PUBLICADO HACE UN AÑO

A TODOS LOS PACIENTES Y SUS FAMILIAS; A TODOS LOS SANITARIOS Y SUS FAMILIAS Y EN GENERAL A TODAS AQUELLAS PERSONAS QUE, DIRECTA O INDIRECTAMENTE, SOPORTAN ESTA AGRESIÓN Y/O CONTRIBUYEN ESTOICAMENTE PARA BUSCARLES SALIDA A QUIENES SE ENCUENTRAN ATRAPADOS .

Me detengo en la fisiopatología de la inflamación en un intento de buscar alguna referencia  que pueda aportar algo a esta lucha encarnizada.

El virus (antígeno) en sí, es una partícula cuya acción no debería de provocar ningún tipo problema  a no ser por la respuesta defensiva (inmunológica) que el organismo  ejerce contra él. Esta “tarea” la tienen encomendada unas células de la sangre que lo reciben en primera línea de batalla, llamadas MACRÓFAGOS con la misión de “devorarlo”. Pues bien, estos macrófagos con su “carga de virus” se acumulan en los tejidos orgánicos cuyas células “protestan irritadas” por semejante  invasión; este “cabreo” les provoca alteraciones de su arquitectura y función; aparece así LA INFLAMACIÓN o sea, LA ENFERMEDAD. A los “macrófagos con sus coronavirus” les encanta, para “ir de excursión”, el tejido pulmonar aunque también pueden optar por otros asentamientos, como hígado, riñón, cerebro, piel u otros destinos.

Una vez aparecida la enfermedad, cuyos síntomas son muy variables dependiendo, tanto de la intensidad invasiva y capacidad defensiva del paciente como de la localización y extensión de los tejidos afectados y, previamente evaluado el pronóstico, en todos los casos considerados muy graves, severos, graves y, con más motivo, si los afectados están incluidos en el grupo de riesgo, sería de vital importancia valorar si nos enfrentamos a un síndrome de ACTIVACION DE MACROFAGOS, o a la severa realidad de un cuadro de ANTICUERPOS ANTIFOSFOLIPÍDICOS; ambos presentan un parámetro analítico característico: LA FERRITINA PLASMÁTICA ELEVADA CON CIFRAS DE HIERRO NORMALES. En estos casos LA CORTICOTERAPIA podría tener mucho que decir en la estrategia de tratamiento.

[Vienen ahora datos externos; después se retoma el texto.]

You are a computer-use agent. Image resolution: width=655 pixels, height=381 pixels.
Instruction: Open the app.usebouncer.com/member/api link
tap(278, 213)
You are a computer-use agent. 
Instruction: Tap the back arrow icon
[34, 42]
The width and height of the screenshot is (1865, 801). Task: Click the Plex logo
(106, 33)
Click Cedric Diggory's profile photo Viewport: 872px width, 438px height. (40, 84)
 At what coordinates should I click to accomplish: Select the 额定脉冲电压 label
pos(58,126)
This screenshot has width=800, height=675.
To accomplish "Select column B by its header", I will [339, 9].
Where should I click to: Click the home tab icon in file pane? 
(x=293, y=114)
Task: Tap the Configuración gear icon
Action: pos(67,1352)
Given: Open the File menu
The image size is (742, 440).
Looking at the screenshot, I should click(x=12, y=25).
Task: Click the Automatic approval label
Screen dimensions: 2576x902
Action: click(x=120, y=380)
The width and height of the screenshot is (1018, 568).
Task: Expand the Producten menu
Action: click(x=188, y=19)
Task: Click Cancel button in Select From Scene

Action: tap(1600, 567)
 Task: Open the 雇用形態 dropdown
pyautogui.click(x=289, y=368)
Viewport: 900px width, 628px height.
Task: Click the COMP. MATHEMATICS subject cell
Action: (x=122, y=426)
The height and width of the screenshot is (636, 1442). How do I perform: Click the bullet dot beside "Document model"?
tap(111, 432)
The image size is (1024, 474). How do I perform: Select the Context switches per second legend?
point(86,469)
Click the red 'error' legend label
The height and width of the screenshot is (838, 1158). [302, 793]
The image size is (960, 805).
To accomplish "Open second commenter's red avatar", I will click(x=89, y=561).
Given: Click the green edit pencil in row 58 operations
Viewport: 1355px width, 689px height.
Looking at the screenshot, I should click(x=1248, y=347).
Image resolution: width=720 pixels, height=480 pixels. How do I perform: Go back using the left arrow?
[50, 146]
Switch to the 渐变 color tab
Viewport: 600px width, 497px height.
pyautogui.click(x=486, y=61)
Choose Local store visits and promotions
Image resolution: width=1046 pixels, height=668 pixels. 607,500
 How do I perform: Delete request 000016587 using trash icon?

La otra alteración que incluye el proceso inflamatorio es la presencia en los tejidos alterados  de pequeños y múltiples coágulos intravasculares con la consiguiente formación y movilización de trombos y la consiguiente destrucción de la fibrina (fibrinolisis) detectada en la analítica por la considerable elevación del parámetro DIMERO D, en cuyo caso no podría faltar en la estrategia de tratamiento, y creo que en su prevención desde la asistencia primaria, LA HEPARINA DE BAJO PESO MOLECULAR.

En aquellos casos con FERRITINA ALTA Y DIMERO D ALTO se incluirían combinadas CORTICOTERAPIA Y HEPARINA.

Es evidente la certeza de que mis queridos y admirados colegas, que están luchando sin tregua con esta pesadilla, han tenido en cuenta y llevado a la práctica tal fundamento fisiopatológico, enviándoles mis excusas si he pecado de insolencia, aunque éticamente lo he considerado como un deber; desde aquí un fortísimo abrazo para todos ellos y en general a todo el personal que se está dejando, no sólo la piel, sino su vida entera. Con mi cariño y solidaridad.